- [INFORMATION SHOWN]
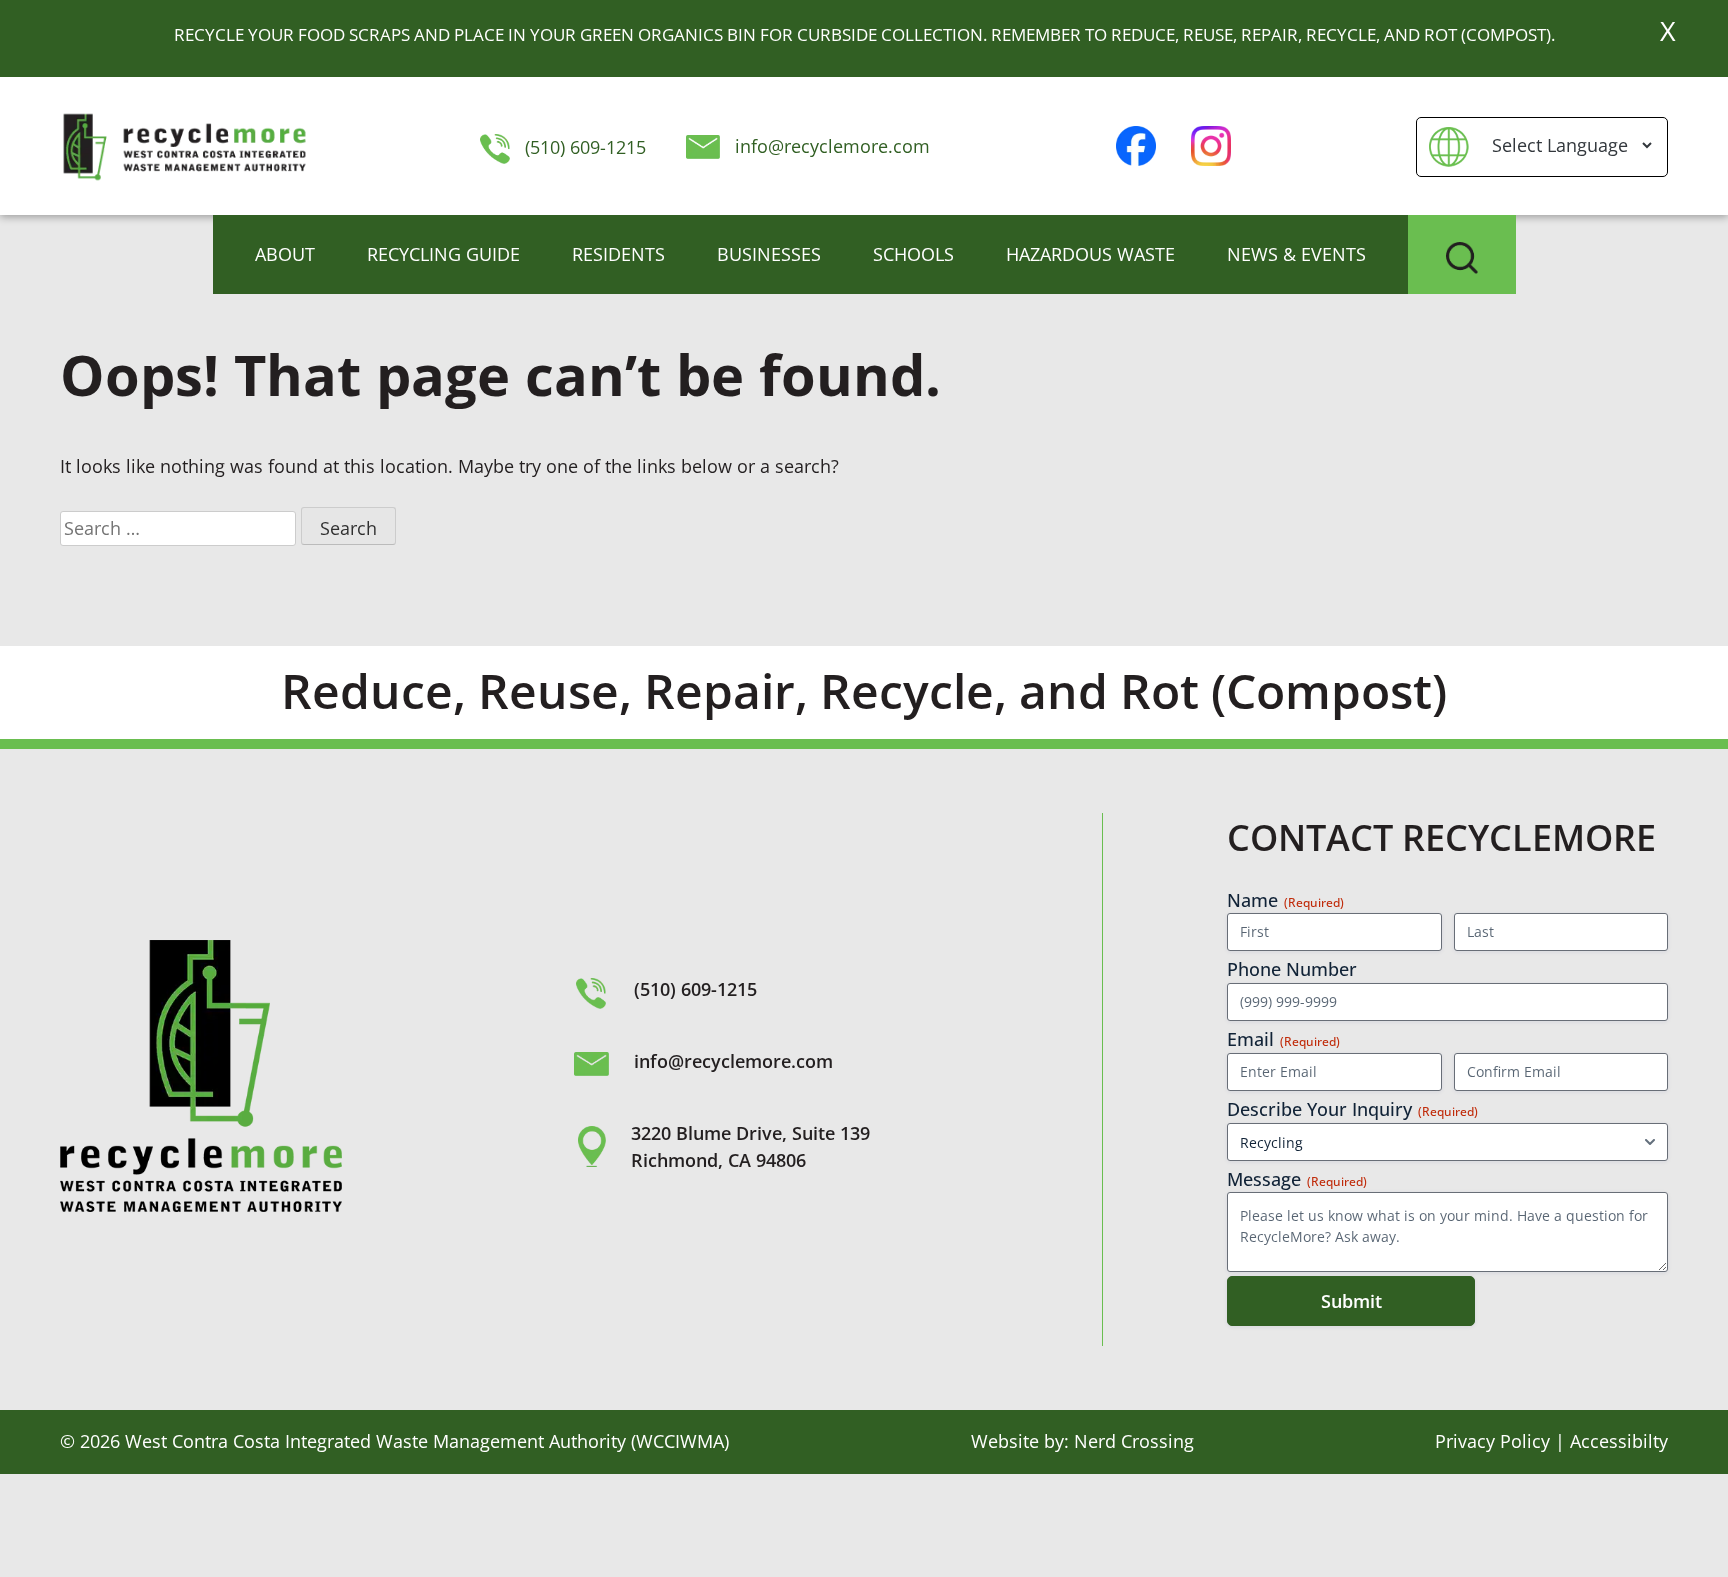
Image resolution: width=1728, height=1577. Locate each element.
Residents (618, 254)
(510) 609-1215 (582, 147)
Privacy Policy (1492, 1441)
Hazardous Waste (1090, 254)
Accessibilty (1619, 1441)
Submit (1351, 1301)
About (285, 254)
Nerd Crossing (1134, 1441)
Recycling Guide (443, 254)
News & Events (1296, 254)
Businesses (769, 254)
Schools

- [EXERCISE] Begin with the line that contains "Nerd Crossing (1134, 1441)" and quote each line after it exactly, stopping after the last line of the data.

- [SOLUTION]
Nerd Crossing (1134, 1441)
Recycling Guide (443, 254)
News & Events (1296, 254)
Businesses (769, 254)
Schools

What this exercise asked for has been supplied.